# Repton School/Gems Cambridge International School



## Hollygolightly (May 20, 2013)

Hi,

Does anyone know anything about these two new schools that are opening in September? 

Any information would be really helpful. 

Thank you in advance


----------



## norampin (Dec 8, 2012)

Yup do a search on here. I posted some bits. We had a place at repton but have since dropped it in favour of bsak.

Too expensive amd each year it increase.


----------



## Hollygolightly (May 20, 2013)

Thanks Norampin. I just found a post. I have only received two offers as we are so late in the year.
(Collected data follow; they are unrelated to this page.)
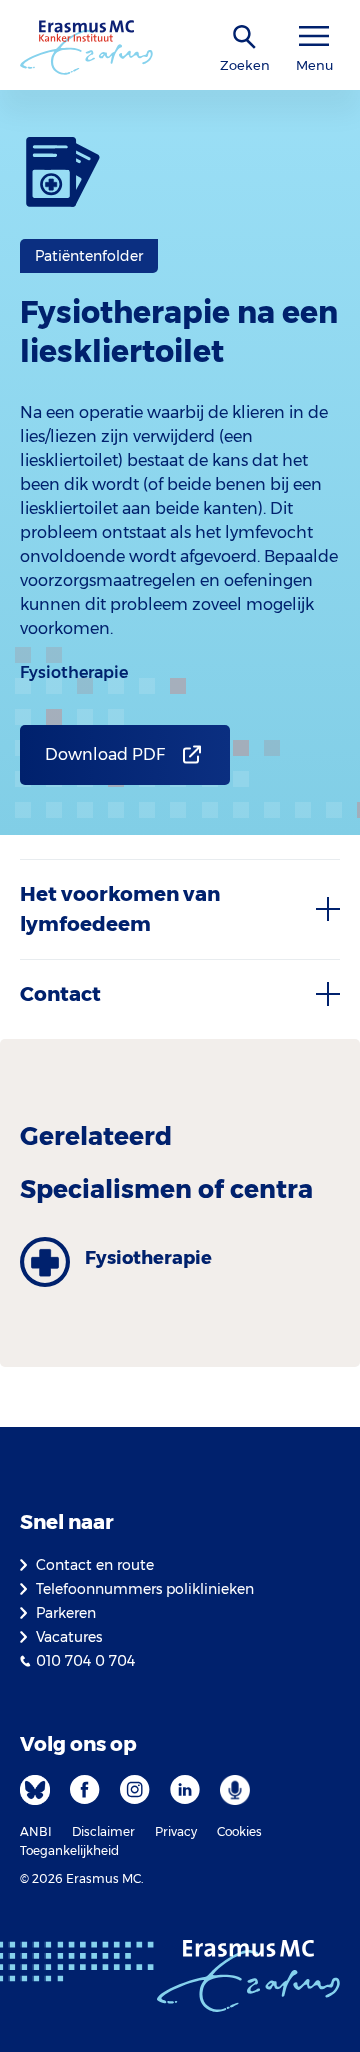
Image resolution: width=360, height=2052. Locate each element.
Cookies (239, 1831)
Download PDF (105, 754)
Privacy (176, 1831)
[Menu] (314, 36)
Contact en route (95, 1565)
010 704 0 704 (85, 1661)
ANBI (36, 1831)
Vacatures (69, 1637)
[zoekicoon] (245, 37)
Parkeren (66, 1613)
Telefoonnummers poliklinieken (145, 1589)
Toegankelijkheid (69, 1850)
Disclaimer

It's tricky.


----------



## busybee2 (Aug 8, 2013)

Hollygolightly said:


> Hi,
> 
> Does anyone know anything about these two new schools that are opening in September?
> 
> ...


repton is very expensive and will be built on reem but its delayed will be end of sept opening. repton is a uk independant school and is an entrance based and they will also push your child to get the highest grades. gems camridge international is a new sch in baniyas, that will open on time there are many gems schools around the uae, as they are from dxb. its much cheaper.


----------



## busybee2 (Aug 8, 2013)

norampin said:


> Yup do a search on here. I posted some bits. We had a place at repton but have since dropped it in favour of bsak.
> 
> Too expensive amd each year it increase.


lucky you got into bsak, which is a brill sch.


----------